May 15, 2011, 2:09 PM EST
One of the curious things about watching a hockey game is how teams handle themselves in a blow out or when the decision in the game seems very apparent. Sometimes a team will give up completely and lose every battle possible. Other times teams look to light a fire for future games by starting up with some of the rough stuff both legal and not legal. At the end of last night’s Game 1 between Boston and Tampa Bay, the Bruins didn’t take kindly to being down 5-2 in the closing seconds and ultimately losing Game 1.
With 37 seconds remaining, players came together along the boards. Nathan Horton and Milan Lucic were caught up with a pair of different messy plays. Horton caught Dominic Moore with a sucker punch intended to start things up while Lucic came out of nowhere to blast defenseman Victor Hedman. Both Horton and Lucic were given roughing minors and ten-minute misconduct penalties. The Lightning then responded by putting their third and fourth line players out on the resulting 5-on-3 power play that wrapped up the game.
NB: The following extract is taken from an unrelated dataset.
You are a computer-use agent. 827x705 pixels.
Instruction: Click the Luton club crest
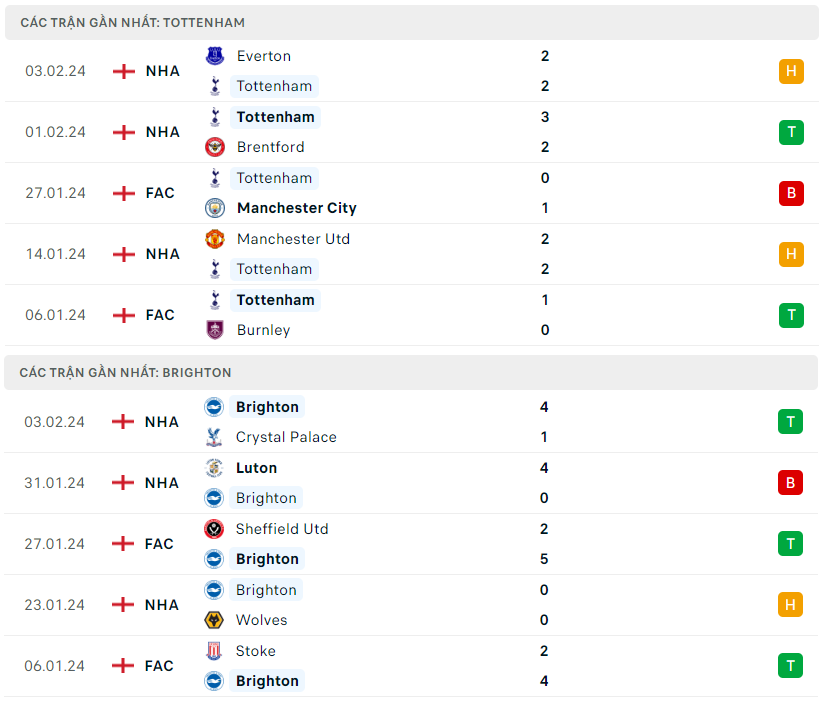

Normally you’d chalk these things up as a “boys will be boys” scenario except that in 2009, Philadelphia’s Dan Carcillo was fined for his late-game antics in trying to send a message to the Pittsburgh Penguins after Carcillo went after Maxime Talbot. Clearly Boston was looking for some kind of spark against Tampa Bay to carry over into Game 2, but is this a situation that calls for the league to step in? Given the edict that went out two seasons ago to try and curtail the so-called message sending, it should but we all know how good the league is at fully practicing what they preach.
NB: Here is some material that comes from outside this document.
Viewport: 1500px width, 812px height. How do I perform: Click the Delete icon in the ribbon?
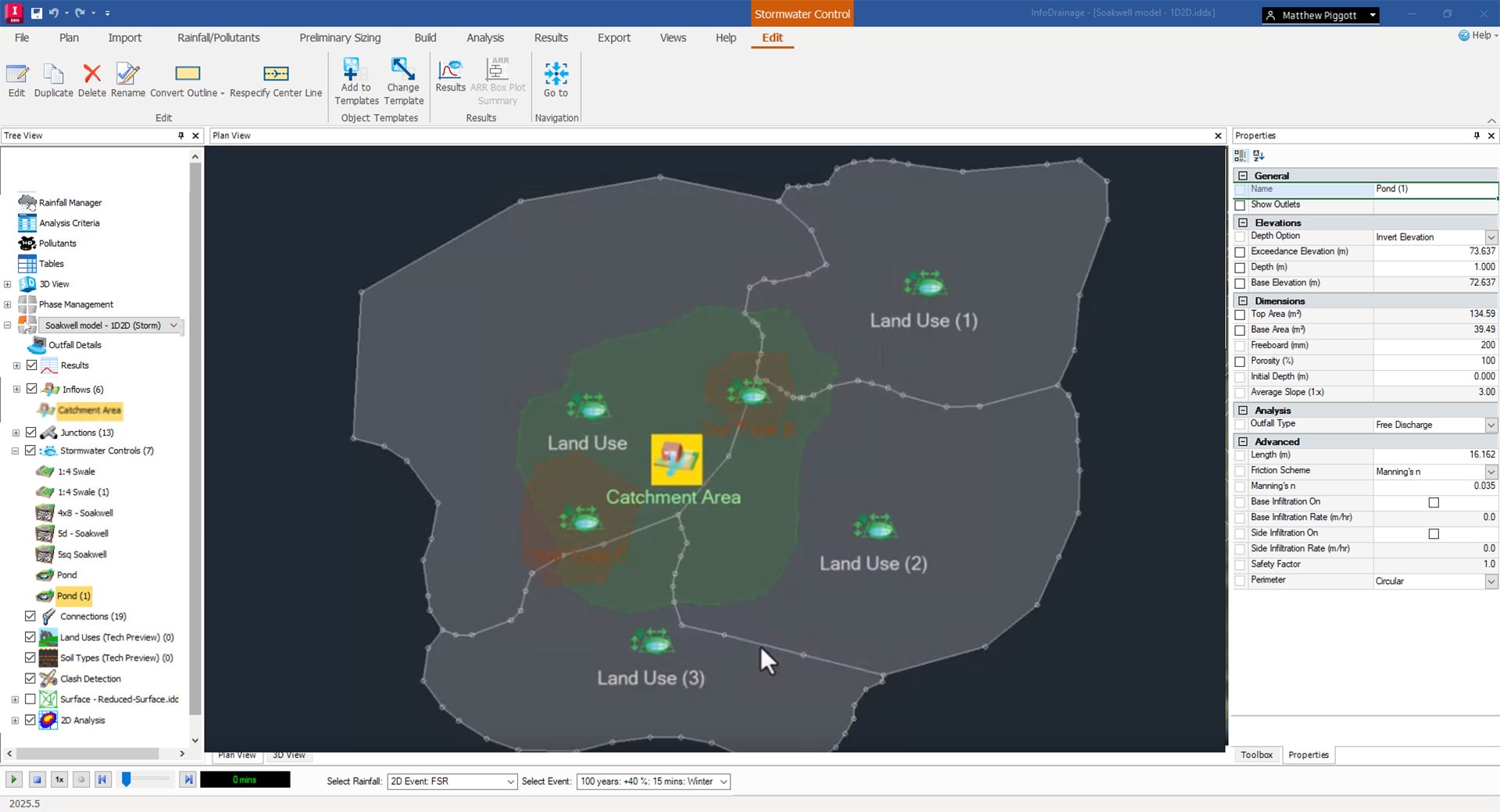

Boston played a miserable Game 1, one that saw them play poorly in their own end and get beaten up on the scoreboard and the Bruins feed off the physical play. Giving themselves something to latch on for Game 2 to give themselves a spark makes sense because it can get the Lightning to do something they didn’t do in Game 1: Retaliate.
Some coaches will complain to the media about getting calls to get the attention of officials, others call players out, sometimes a team needs to light a fire in a different way. If motivation to win the Stanley Cup isn’t enough to get a team going then perhaps that team has more issues than they’re letting on.
In this case, Boston was frustrated with how Tampa Bay turned the game on them and forced them to play catchup all night. Boston doesn’t want to play that game and while the Bruins’ power play has been awful, getting the Lightning to take more penalties is never a bad thing.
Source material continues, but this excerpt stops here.